:: Supplied passage

After overcoming months of uncertainty, Perseverance is at the Kennedy Space Center in Florida, awaiting the start of the 309-million-mile journey that will take it to an ancient lake bed that may contain evidence of extraterrestrial life.
Despite the unprecedented challenges, the $2.4-billion space robot is expected to blast off from Cape Canaveral Air Force Station as early as Thursday — right on schedule.
The rover traveled across the country from its birthplace at the Jet Propulsion Laboratory in La Cañada Flintridge in February. After its arrival, as many as 90 NASA employees gathered in a cleanroom every day to reassemble, test and otherwise prepare the SUV-sized machine for the rigors of spaceflight.
Even in the midst of a devastating health crisis, that work cannot be done from home.
“Everyone on the team did their part and kept themselves healthy,” said Luis Dominguez, deputy electrical lead for the mission at JPL, who has been based in Florida since February. “We were incredibly lucky.”

::::

• _Exercise_:
Repeat word for word the stretch of the Perseverance rover passage from "Despite the unprecedented" through "rigors of spaceflight.".

:: Input data

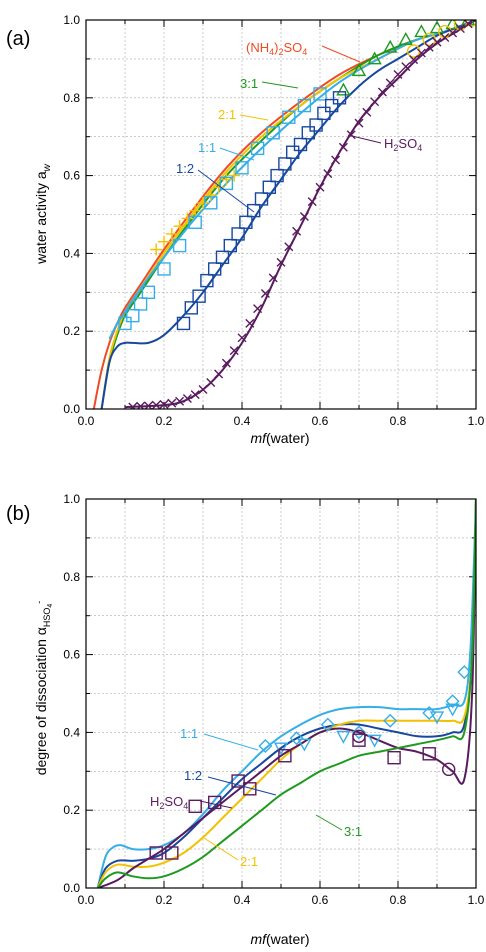 The image size is (486, 952). Describe the element at coordinates (408, 144) in the screenshot. I see `label-h2so4-a-b: SO` at that location.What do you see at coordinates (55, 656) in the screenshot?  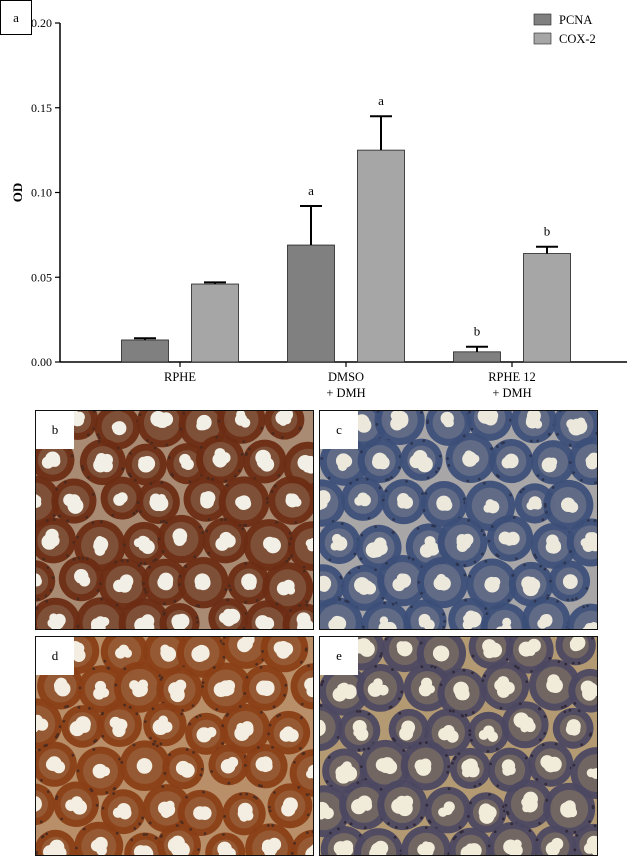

::::

• _Expected output_:
Despite the unprecedented challenges, the $2.4-billion space robot is expected to blast off from Cape Canaveral Air Force Station as early as Thursday — right on schedule.
The rover traveled across the country from its birthplace at the Jet Propulsion Laboratory in La Cañada Flintridge in February. After its arrival, as many as 90 NASA employees gathered in a cleanroom every day to reassemble, test and otherwise prepare the SUV-sized machine for the rigors of spaceflight.